Thursday: After not nearly enough sleep, we presented ourselves at a high school in a section of Poitiers I've never seen before (the city is actually quite large, there's just not much occasion to go anywhere other than downtown) to take the TCF (Test de connaissance de français, same principle as the TOEFL). It lasted an hour and a half and reminded me strongly of the written tests we took for Texas French Symposium in high school. I was torn between wanting to do well because...well, I like to be good at things, and not wanting to do too well as we'll be taking it again at the end of our stay to ascertain whether we've actually improved. (Un)fortunately, I don't think doing too well will be a problem. It wasn't awful, but there were definitely questions I wasn't sure of. It had an annoyingly SAT-like tendency to present two answers that each seemed about half-correct. Apparently standardized testing is subject to the same weaknesses in any language. I came home for the afternoon and intended to take a nap, but instead watched The World is Not Enough (Pierce Brosnan as James Bond is not at the top of my list, but he's a little bit swoon-worthy) before leaving with Brenda and her friend Magalie for Tours to see the sketches put on by Christelle's business school orientation program. The drive was gorgeous - an hour and a half of afternoon-sunlit farmland (the kind little kids draw pictures of) interspersed with clusters of houses, each with its own suitably ancient-looking church steeple. I saw plenty of signs for castles once we entered the Loire Valley, though no actual castles. I'm definitely scheming to return there, though. The sketches themselves were amusing parodies of commercials (business school, after all), but the best part was the musical interludes between acts. It doesn't get much better than "Hit the Road, Jack" in a French accent. It was followed by a cocktail party with absolutely gorgeous hors d'oeuvres and miniature éclairs and such (and absolutely fake chips and salsa, which amused me), and then the same drive home, which was not as pretty, what with everything being dark and me being tired.

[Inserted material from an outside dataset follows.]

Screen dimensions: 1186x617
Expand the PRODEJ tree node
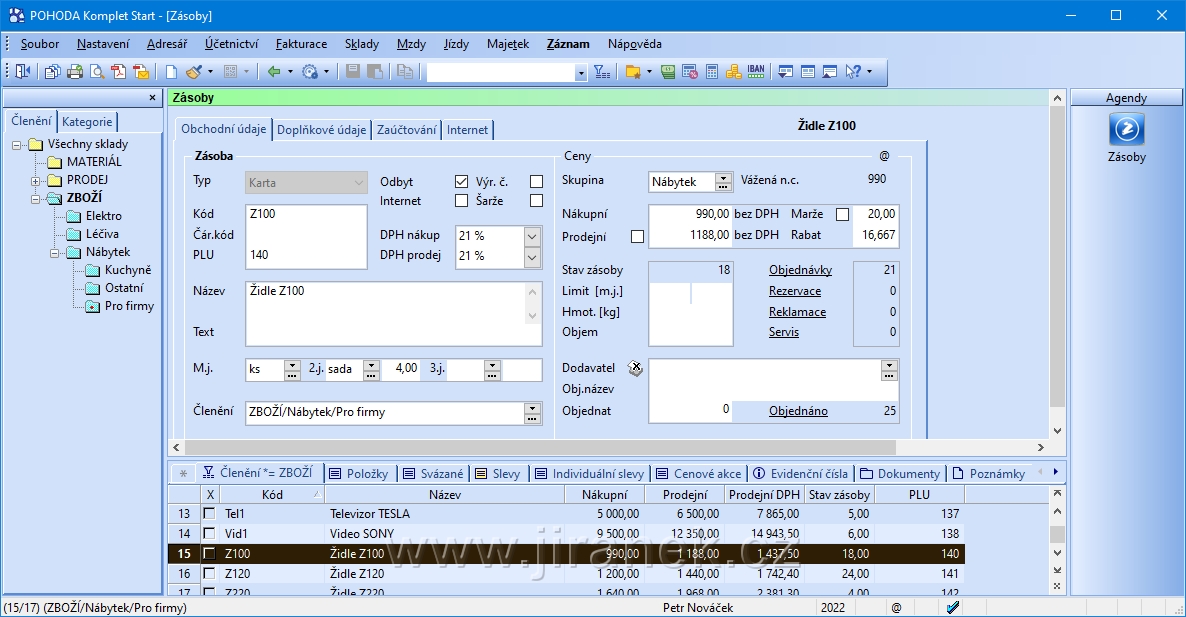pyautogui.click(x=36, y=180)
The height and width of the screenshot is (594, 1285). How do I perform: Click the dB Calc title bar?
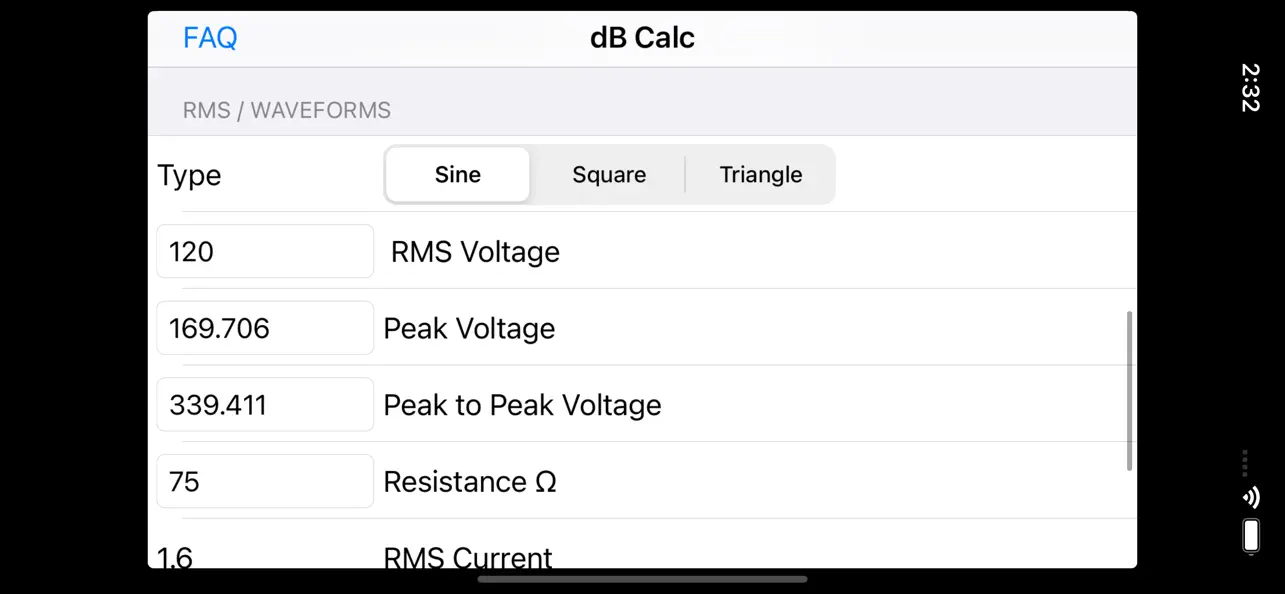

Friday: More catechising in my history class, though we finally got to some actual French history in the last hour. I spent about 20 minutes being very confused because the city of Reims is pronounced more like "Rhince." Three hours of time-killing and a literature class later, I found myself with at least an hour until the prospect of a bus, so I decided to head downtown and check out the Parc de Blossac, which satisfies every cherished notion of a park (except perhaps the presence of an antique carousel). It's built partially on the remnants of some 12th-century ramparts, and from one end you can look out over the River Clain, which was sparkling charmingly in the afternoon sun. There are proper tree-lined promenades, a fountain, a grapevine trellis, and a grassy amphitheater. Sadly, I've lost my tourist instinct to take my camera everywhere, so I don't have any pictures yet. I'll definitely be returning. Upon returning home, I (sleepily) ate dinner with my host family (it's very comforting to know that French people occasionally eat fish sticks and mashed potatoes too) and watched Die Another Day, sadly concluding the Pierce Brosnan missions. Oh well.

Today: Almost nothing. I finished one translation and tried to start another, but it's a passage of Toni Morisson's Song of Solomon, and there is no good way to render it in French. Either I don't attempt to represent the dialect and strip the text of half its meaning, or I render it in some French dialect that has completely inappropriate sociocultural/economic connotations and adds a layer of meaning for native French speakers not present in the original text. It's impossible. I'll try again tomorrow. Instead, I watched Licence to Kill and determined that Timothy Dalton is not worth it. I'm definitely getting some sort of cultural education by being here...I'm just not sure it's particularly French. Ah well.